Allele Age Estimation for Genetic Loci Associated with Autoinflammatory Diseases in Anatolia: Insights from Ancient and Modern DNA Analysis

Autoinflammatory diseases are immune system disorders that arise from abnormalities in the innate immune system. With the advent of genome sequencing, several distinct genetic loci associated with different types of autoinflammatory diseases have been identified. However, the evolutionary history of these variants, such as the age of the alleles, has not been fully explored in human populations. In this study, we focus on Anatolia, a region with a rich and dynamic prehistory, serving as a hub for human migration and genetic interactions. We explore the age of mutations associated with autoinflammatory diseases that are prevalent in present-day Anatolia, including Familial Mediterranean Fever, Tumor Necrosis Factor Receptor Associated Periodic Fever Syndrome, and Behçet’s Disease. We use RELATE and analyze genomic data from six low-to-medium coverage (0.74 - 6.02X) ancient (1500 BCE - 7955 BCE) and 16 modern individuals from Anatolia to estimate the ages of 26 SNPs associated with these autoinflammatory disorders. Our results show that allele ages range from 981.452 to 74080.4 generations. We find that Behçet’s Disease is the earliest to have appeared in Anatolia, followed by Tumor Necrosis Factor Receptor Associated Periodic Fever Syndrome and Familial Mediterranean Fever. We assessed the allele ages of 26 SNPs associated with three autoinflammatory diseases in Anatolia using both modern and ancient samples to improve the accuracy of our estimates. The Familial Mediterranean Fever SNP (rs61732874) age range of 8,050 to 17,929.8 generations, suggests that the origin of Familial Mediterranean Fever disease in Anatolia may date back further than previously thought.
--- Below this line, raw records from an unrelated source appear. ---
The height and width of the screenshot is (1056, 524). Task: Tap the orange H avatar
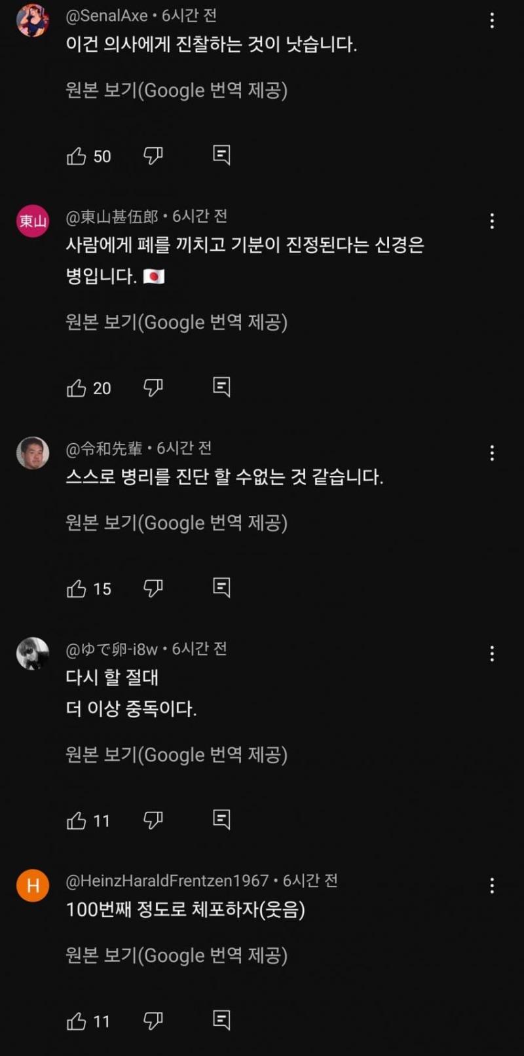tap(33, 886)
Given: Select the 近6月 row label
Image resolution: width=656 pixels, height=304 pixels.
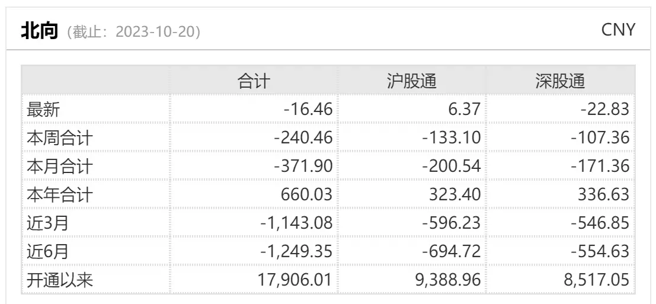Looking at the screenshot, I should point(47,252).
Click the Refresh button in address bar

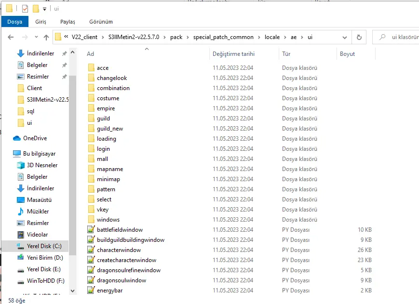click(359, 37)
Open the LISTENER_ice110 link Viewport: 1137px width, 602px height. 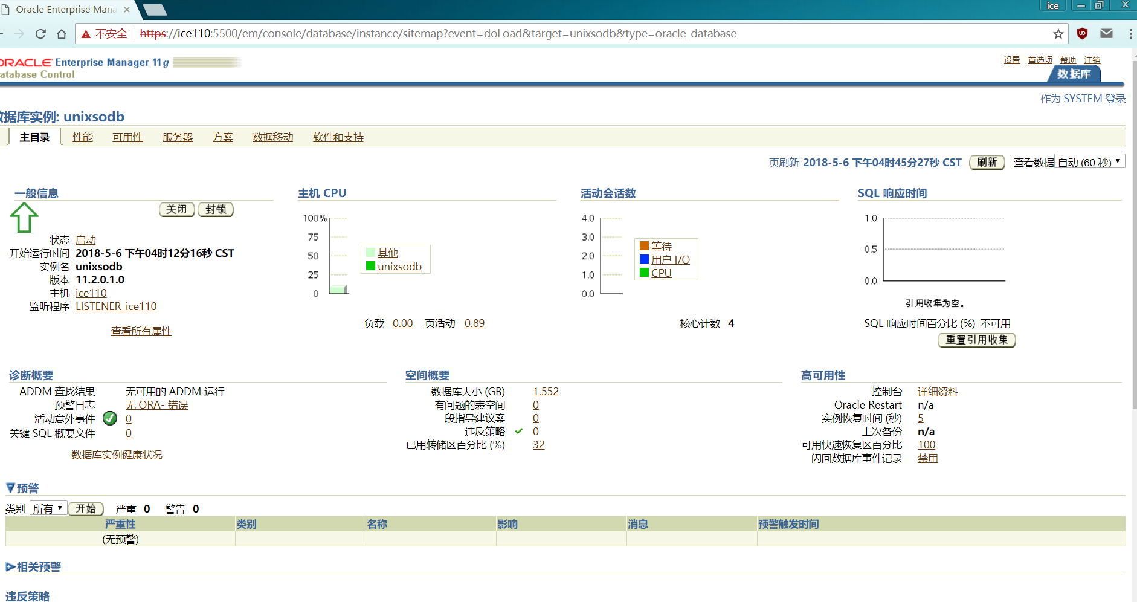(116, 306)
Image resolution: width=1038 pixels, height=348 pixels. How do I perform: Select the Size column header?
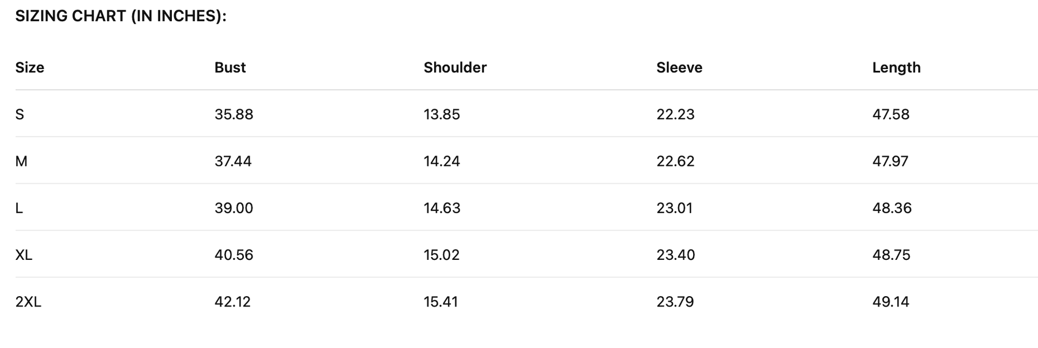click(x=29, y=67)
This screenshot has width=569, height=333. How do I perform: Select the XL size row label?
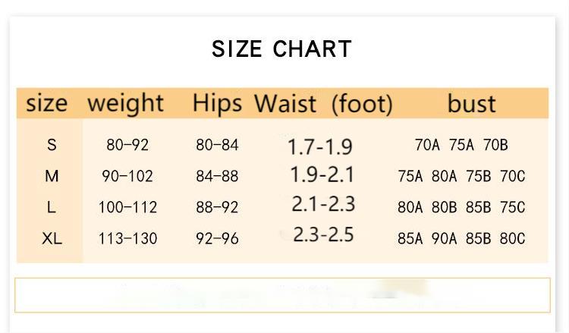52,238
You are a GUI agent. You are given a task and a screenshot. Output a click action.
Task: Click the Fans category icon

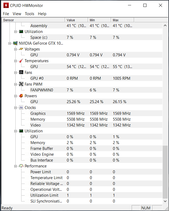pyautogui.click(x=21, y=73)
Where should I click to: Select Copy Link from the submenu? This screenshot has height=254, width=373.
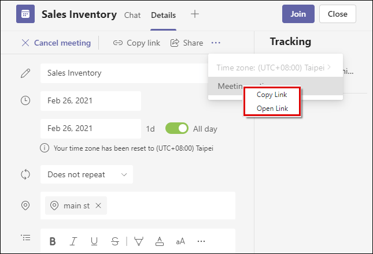272,95
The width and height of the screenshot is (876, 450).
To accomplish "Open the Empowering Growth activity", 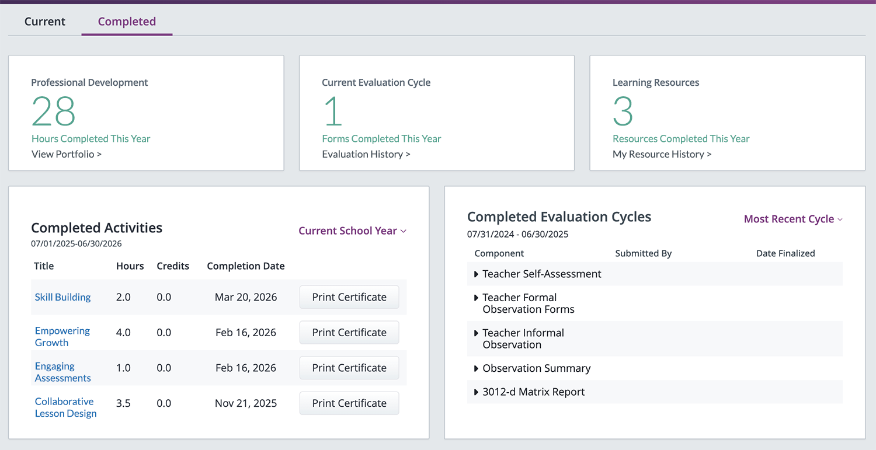I will pos(62,337).
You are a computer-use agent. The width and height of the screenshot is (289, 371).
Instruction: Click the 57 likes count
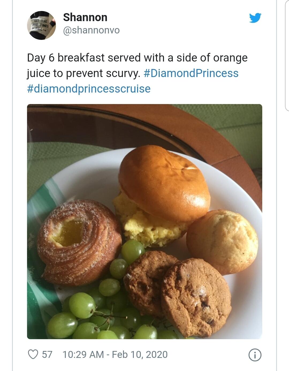(47, 354)
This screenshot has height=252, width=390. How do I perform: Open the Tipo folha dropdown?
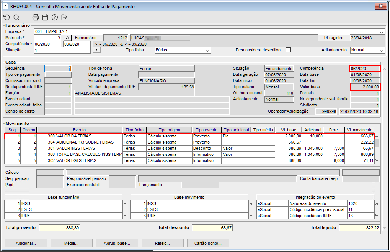tap(207, 51)
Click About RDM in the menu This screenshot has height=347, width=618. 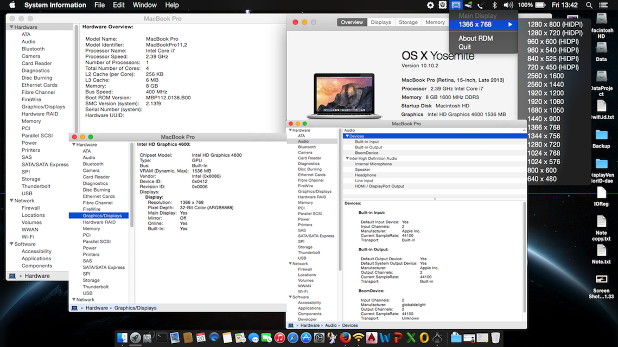(x=475, y=38)
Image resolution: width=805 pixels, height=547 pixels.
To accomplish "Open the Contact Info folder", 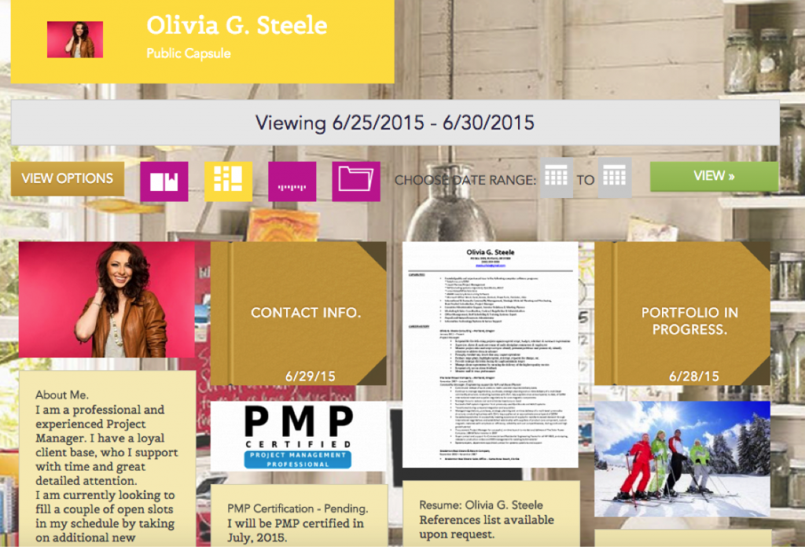I will 298,313.
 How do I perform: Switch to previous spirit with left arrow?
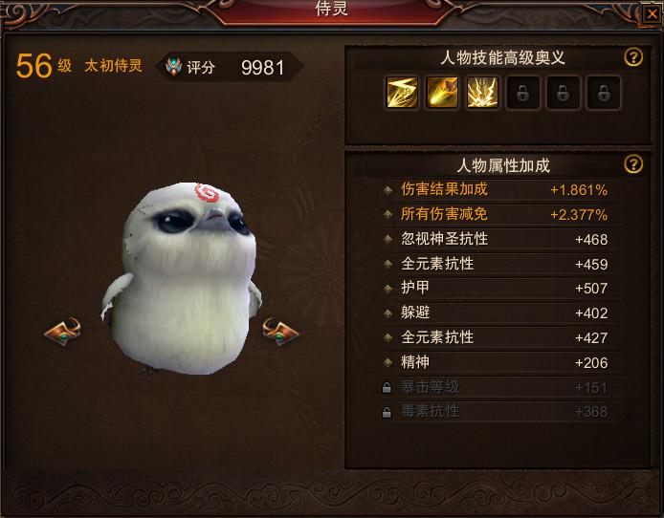[63, 332]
This is the first time that Tumor necrosis factor receptor-associated periodic syndrome SNP (rs4149584) age was calculated as 3,263.58 to 8,160.29 generations. In summary, understanding the age of these alleles is crucial, as it provides valuable insights into the historical prevalence of mutations linked to rare diseases in Anatolia and their role in the genetic landscape of the region.